To use Supabase Storage, create a bucket such as bug-report-assets and keep the service role key on the server only. Private buckets need either signedUrlExpiresInSeconds for time-limited links or a publicUrl(path) callback that points at your own authenticated asset proxy.
Raw audio upload is intentionally opt-in at the protocol level. The default iOS sheet is transcript-first and sends text, not an audio file.
Dispatchers are optional post-issue actions. Use them when you want HollerKit to comment, label, assign, or call a webhook after an issue is created.
- An iOS app that includes the
HollerKitSwift package. - A deployed server endpoint using
createBugReportHandler. - A shared HollerKit app secret on the client and server.

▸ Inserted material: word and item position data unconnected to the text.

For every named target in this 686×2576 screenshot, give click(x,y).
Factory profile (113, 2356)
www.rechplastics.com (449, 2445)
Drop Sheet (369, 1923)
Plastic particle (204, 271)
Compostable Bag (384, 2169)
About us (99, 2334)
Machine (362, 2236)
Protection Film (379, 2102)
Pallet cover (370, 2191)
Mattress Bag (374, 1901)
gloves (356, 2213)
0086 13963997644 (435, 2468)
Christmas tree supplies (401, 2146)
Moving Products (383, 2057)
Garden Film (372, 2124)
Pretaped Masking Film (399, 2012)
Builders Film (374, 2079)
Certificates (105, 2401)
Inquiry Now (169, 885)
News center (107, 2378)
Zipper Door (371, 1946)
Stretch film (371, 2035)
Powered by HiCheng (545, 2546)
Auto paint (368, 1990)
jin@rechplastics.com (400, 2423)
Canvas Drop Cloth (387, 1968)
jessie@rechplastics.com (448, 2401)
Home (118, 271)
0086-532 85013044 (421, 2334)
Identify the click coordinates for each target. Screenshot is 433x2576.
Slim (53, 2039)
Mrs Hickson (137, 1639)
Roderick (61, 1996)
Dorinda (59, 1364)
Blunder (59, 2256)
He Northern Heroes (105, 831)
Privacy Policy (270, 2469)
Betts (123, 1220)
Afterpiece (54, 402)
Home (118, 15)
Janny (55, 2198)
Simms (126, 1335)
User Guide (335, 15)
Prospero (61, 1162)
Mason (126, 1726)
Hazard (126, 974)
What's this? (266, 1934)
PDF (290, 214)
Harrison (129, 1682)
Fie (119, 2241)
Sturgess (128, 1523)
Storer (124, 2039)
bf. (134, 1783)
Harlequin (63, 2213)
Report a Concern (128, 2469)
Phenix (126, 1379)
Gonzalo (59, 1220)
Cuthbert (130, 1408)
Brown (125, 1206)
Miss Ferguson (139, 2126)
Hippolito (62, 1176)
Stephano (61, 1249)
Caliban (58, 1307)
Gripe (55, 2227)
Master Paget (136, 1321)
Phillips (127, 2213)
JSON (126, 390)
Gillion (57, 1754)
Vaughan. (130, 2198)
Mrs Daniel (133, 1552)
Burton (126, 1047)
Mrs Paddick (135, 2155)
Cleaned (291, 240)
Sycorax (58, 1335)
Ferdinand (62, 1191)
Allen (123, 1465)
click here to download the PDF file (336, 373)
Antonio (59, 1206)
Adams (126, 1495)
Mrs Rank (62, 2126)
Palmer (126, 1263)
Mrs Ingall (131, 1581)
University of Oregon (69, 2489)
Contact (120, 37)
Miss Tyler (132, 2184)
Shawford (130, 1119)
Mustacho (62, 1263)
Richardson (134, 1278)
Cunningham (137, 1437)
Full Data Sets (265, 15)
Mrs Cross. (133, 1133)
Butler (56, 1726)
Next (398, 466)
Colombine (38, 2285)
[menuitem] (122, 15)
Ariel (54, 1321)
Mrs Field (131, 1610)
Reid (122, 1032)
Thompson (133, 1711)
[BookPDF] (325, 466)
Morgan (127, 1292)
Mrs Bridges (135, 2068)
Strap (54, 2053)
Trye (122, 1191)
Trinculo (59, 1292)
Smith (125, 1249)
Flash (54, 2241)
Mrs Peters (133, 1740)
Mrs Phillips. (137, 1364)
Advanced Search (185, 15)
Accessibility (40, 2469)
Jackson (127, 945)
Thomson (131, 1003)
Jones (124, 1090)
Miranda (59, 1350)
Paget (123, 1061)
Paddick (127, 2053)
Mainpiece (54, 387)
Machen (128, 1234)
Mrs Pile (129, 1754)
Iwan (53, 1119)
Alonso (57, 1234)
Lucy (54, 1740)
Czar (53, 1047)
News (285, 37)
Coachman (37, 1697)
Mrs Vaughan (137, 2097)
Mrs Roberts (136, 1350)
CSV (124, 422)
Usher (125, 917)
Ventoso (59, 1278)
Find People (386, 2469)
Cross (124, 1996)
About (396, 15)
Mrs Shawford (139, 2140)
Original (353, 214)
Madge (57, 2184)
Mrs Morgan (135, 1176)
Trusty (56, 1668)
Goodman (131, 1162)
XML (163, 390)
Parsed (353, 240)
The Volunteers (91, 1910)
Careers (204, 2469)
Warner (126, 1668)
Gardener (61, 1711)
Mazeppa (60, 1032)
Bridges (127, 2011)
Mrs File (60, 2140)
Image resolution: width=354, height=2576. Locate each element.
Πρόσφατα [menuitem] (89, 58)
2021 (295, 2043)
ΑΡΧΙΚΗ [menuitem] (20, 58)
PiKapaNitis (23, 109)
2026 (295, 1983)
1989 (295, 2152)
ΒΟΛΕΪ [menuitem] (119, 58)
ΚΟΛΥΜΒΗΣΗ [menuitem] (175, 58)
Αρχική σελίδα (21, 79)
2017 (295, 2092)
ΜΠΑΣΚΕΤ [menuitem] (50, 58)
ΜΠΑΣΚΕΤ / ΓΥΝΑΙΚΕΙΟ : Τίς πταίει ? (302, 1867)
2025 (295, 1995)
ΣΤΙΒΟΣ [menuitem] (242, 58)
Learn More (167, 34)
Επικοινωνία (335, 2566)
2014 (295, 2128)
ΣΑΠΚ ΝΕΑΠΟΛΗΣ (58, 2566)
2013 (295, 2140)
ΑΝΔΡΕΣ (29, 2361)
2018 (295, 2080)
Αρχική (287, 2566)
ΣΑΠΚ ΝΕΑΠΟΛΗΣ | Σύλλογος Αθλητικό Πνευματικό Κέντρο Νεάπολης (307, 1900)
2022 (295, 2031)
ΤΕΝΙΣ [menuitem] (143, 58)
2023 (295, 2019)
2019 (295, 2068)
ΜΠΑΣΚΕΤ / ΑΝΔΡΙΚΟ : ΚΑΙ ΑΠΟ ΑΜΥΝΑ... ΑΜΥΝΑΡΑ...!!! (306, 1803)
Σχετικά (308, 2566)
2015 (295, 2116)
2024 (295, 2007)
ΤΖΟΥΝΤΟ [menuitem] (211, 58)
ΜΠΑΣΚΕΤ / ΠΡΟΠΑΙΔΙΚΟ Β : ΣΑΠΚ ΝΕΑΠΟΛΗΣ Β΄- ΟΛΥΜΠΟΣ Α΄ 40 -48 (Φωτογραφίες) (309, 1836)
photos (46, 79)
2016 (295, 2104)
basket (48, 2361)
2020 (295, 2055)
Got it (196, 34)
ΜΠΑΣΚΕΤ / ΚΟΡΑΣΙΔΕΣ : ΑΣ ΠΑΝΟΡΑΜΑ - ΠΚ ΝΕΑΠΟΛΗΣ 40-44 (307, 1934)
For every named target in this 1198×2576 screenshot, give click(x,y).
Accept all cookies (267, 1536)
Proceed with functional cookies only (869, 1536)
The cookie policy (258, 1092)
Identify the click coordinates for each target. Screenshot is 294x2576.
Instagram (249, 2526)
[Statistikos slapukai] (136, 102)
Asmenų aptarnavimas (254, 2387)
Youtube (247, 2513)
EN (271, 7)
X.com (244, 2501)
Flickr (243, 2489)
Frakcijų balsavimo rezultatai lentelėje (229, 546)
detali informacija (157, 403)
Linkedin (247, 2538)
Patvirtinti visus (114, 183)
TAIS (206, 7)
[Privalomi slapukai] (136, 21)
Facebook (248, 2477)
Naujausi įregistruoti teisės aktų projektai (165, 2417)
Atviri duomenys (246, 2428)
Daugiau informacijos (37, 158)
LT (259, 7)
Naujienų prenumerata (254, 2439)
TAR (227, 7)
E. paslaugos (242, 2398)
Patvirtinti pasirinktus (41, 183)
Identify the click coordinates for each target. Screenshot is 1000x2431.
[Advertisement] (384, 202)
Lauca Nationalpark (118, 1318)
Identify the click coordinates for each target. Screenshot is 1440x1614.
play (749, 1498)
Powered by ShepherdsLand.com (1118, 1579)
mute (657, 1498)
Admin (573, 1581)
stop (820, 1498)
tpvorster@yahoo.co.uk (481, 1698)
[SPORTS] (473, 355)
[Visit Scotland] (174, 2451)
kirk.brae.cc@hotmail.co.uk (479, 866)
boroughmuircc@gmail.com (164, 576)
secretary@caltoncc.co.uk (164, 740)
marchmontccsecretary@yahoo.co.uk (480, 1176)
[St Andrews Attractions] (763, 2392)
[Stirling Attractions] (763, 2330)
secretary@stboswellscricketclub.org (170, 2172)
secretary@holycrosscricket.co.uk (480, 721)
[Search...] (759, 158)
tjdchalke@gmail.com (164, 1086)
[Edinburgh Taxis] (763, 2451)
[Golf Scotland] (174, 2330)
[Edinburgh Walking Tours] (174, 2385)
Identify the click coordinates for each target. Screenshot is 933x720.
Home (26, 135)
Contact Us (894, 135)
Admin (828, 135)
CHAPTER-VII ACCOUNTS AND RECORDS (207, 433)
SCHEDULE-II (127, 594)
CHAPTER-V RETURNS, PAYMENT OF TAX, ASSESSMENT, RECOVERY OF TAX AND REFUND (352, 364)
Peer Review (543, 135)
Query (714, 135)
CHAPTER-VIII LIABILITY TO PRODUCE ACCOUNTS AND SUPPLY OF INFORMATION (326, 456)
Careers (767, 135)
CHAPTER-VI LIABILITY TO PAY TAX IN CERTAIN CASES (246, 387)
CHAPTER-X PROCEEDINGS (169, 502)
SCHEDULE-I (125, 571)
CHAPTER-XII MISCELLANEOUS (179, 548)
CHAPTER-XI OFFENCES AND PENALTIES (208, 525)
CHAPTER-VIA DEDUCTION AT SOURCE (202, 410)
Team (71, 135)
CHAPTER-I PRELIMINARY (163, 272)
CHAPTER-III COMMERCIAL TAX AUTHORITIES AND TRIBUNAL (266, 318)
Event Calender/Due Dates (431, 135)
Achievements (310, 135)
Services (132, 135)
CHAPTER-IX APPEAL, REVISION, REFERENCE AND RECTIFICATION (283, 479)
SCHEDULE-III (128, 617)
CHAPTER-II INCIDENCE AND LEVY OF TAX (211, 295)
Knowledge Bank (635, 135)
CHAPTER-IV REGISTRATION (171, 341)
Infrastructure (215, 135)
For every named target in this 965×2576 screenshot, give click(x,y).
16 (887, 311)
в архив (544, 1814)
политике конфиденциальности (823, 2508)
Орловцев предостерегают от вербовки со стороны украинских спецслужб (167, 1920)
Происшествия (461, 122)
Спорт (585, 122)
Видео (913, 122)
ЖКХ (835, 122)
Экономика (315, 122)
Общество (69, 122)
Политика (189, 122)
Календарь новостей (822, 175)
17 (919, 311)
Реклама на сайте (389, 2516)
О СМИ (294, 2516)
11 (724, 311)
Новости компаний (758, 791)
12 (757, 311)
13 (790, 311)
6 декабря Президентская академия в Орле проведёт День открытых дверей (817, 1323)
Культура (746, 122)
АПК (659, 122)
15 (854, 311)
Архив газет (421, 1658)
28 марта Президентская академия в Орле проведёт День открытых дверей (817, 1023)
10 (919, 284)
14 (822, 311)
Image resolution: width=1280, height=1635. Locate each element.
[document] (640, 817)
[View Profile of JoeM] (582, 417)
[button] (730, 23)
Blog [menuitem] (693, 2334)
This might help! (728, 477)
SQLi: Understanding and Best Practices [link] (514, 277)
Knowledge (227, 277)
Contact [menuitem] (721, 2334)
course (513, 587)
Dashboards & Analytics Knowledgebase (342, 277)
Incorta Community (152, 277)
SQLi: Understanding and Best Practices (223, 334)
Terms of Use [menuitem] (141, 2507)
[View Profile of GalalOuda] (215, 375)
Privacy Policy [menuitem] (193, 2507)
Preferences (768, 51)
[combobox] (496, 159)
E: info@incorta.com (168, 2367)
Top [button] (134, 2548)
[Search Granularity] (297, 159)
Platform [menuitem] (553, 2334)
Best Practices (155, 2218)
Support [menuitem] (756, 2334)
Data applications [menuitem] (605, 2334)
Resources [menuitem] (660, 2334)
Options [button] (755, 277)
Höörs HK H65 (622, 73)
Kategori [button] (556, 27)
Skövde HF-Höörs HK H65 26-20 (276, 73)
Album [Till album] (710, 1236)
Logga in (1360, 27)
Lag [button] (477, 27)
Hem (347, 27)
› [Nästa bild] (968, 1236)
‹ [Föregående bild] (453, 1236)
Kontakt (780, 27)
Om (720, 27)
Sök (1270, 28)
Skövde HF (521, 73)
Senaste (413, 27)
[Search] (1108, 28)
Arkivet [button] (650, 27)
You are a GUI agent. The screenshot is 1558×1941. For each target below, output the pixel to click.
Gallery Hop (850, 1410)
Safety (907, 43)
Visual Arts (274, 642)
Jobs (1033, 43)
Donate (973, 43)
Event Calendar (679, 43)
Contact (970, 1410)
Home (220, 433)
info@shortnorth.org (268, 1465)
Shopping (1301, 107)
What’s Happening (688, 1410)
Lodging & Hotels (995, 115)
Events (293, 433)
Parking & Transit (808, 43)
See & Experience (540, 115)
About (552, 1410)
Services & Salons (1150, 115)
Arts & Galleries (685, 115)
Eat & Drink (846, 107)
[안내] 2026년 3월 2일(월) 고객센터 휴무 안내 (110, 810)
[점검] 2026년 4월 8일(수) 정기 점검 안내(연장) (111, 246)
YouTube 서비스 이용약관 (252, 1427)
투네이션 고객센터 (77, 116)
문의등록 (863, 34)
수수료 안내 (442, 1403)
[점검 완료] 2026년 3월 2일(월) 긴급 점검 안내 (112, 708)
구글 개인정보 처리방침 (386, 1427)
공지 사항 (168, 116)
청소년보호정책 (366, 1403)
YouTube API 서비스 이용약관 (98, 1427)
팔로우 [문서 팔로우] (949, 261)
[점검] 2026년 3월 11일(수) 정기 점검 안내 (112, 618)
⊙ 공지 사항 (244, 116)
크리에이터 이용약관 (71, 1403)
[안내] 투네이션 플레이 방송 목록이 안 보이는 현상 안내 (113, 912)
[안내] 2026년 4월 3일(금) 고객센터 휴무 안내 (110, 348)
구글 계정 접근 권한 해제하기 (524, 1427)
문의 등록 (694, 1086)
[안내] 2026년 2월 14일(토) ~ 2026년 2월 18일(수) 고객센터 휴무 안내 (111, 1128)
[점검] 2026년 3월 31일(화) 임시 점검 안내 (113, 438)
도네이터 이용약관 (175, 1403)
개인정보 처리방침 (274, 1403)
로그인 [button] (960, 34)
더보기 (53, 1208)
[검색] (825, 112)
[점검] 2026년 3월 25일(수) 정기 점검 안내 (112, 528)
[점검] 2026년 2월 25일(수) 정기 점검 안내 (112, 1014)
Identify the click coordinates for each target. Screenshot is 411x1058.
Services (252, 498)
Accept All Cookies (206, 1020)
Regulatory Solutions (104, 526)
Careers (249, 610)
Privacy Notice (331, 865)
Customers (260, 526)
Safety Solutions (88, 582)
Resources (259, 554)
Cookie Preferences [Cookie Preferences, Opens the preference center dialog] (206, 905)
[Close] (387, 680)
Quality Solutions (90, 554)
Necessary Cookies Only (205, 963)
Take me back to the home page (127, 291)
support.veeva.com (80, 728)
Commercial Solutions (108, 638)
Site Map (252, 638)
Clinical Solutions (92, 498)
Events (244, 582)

- A GitHub token with permission to create issues in your target repo.
- Attachment storage for screenshots and annotated images, using Supabase Storage or any S3-compatible provider.
cd server
npm ci
npm run typecheck
npm testTo run the iOS package tests:
cd ios
DEVICE_ID="$(xcrun simctl list devices available | awk -F '[()]' '/iPhone/ { print $2; exit }')"
test -n "${DEVICE_ID}"
xcodebuild test \
-scheme HollerKit \
-destination "id=${DEVICE_ID}" \
CODE_SIGNING_ALLOWED=NO \
CODE_SIGNING_REQUIRED=NOTo build the demo app:
xcodebuild \
-project examples/ios-demo/HollerKitDemo.xcodeproj \
-scheme HollerKitDemo \
-destination 'generic/platform=iOS Simulator' \
CODE_SIGNING_ALLOWED=NO \
CODE_SIGNING_REQUIRED=NO \
buildThe demo app lives in examples/ios-demo and uses the local HollerKit Swift package.
See openapi.yaml for the machine-readable HTTP contract and PROTOCOL.md for signing, replay, and operational notes.
See PRIVACY.md for privacy notes around screenshots, audio, identifiers, and storage.